• **WORK ORDER**: Quote, word for word, the part of the news piece on children coping with the pandemic that begins at the words "If you are a" and ends after "chats with friends.".

##### DOCUMENT SEGMENT #####

At age seven, in spite of having an idea of what could happen if people get sick from COVID-19, Piron's focus is on things getting back to normal. "I want to go back to school and see my friends and teachers," Piron said.

"I want to see my teachers everyday, I want to see my friends everyday, I can’t do that from home," Chinn said.

Using video chat all of the children have been able to reach out to friends and family but for them that's simply not good enough.

"I’ve been doing zooms a lot with my soccer teammates and my friends because we can’t really be in person and see each other," Chinn said. 

"I used to see my grandparents all of the time and now it's on video call," explained Killingsworth. "Everything is video. Everything is virtual."

"I can't actually play with my friends," complained Martin. "I'm just stuck inside and it's depressing sometimes. Staying inside with the same person. I want to see some more people you know what I mean?"

Most of the children questioned said they are finding ways to enjoy the extra time at home with family.

"I have a pool so my sister and me go in there," Piron said. "It's really cold."

"We watch movies, we cook dinner together, we fish from our backyard," Chinn said.

And when things return to normal Killingsworth says the first thing on her to-do list is to spread some love: "Go see everybody and hug everybody."

"I want to go to a national park because that is what I’ve been dying to do!," exclaimed Chinn.

Adesanya,10, offers this advice, "Make sure you can find something fun to do to keep you occupied. And know that you're not the only one facing this."

If you are a parent concerned about how this pandemic is affecting your child Tracy Alloway, professor of psychology at UNF offers some insight and tips.

"One of the things that's very strong in human nature is this need to connect and that is driven by oxytocin," Alloway said. "It's a powerful neurotransmitter that's released immediately when a mother bonds with a child. I think the exciting news is research shows that even online interactions release oxytocin in the individual." 

Alloway offers advice to help your children through the COVID crisis. She says get creative by setting up online play dates and allow them to do arts and crafts through video chats with friends. 

Parents, be intentional with your words. Focus on good things like playing games and spending more time together as a family and encourage them to draw or express their feeling through art. Alloway's research shows that's a powerful tool to eliminate stress and anxiety.

"We do know that schools, for example, will not be coming back this school year so definitely in the next month kids won't get a chance to see their friends in person in a classroom setting," Alloway said. "So we do know that can be very troubling. Here are a couple of tips. We do know that changing one word can make all of the difference to their mindset. So often we may say 'yes but,' so if we can refrain and make it 'yes and,' research shows it can actually rewire how we use our brain and shift the focus to a more optimistic outlook."

As for children concerned about their parents who are frontline workers, Alloway says it's important not to dismiss their concerns.

"The first thing is to acknowledge that fear instead of shutting it down and saying it's going to be ok," Alloways said. "Give them the space to express their emotions and how they feel. You can say mom takes a lot of precautions when she's at work she wears a mask, gloves and here's what you can do at home. Wash your hands and use sanitizer."

When interviewed about what the coronavirus is, 6-year-old Elijah McLeod responded: "When people eat bats."

"I think it's really important to address that from a fact perspective," Alloway said. "Correct them by saying that is not accurate. You get this much like the cold or flu where it's transmitted from maybe not washing your hands, or practicing these good hygienic tips." 

When it comes to explaining to kids what's going on your details should depend on the child's developmental stage. Young kids obviously don't need to know mortality statistics. 

Alloway says always shift the focus to what their brains can handle. For a young child under seven or eight talk to them about what they can do like washing their hands.

##### SOURCE DATA #####

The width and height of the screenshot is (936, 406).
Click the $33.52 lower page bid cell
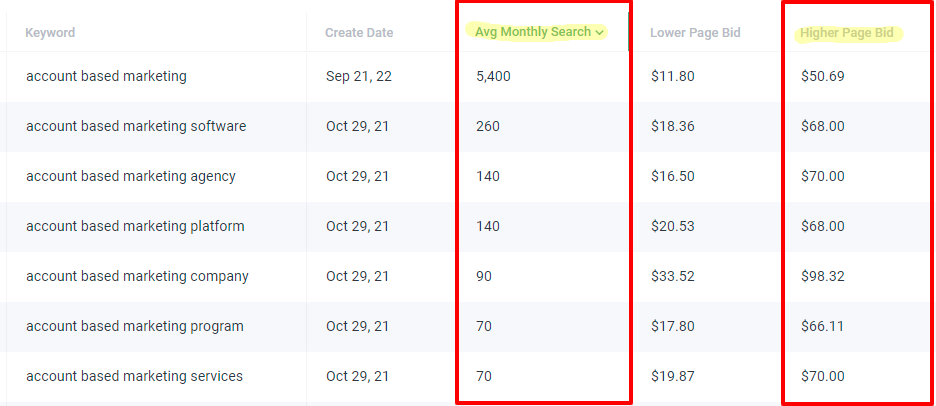(673, 277)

#####

• **EXERCISE RESPONSE**:
If you are a parent concerned about how this pandemic is affecting your child Tracy Alloway, professor of psychology at UNF offers some insight and tips.

"One of the things that's very strong in human nature is this need to connect and that is driven by oxytocin," Alloway said. "It's a powerful neurotransmitter that's released immediately when a mother bonds with a child. I think the exciting news is research shows that even online interactions release oxytocin in the individual." 

Alloway offers advice to help your children through the COVID crisis. She says get creative by setting up online play dates and allow them to do arts and crafts through video chats with friends.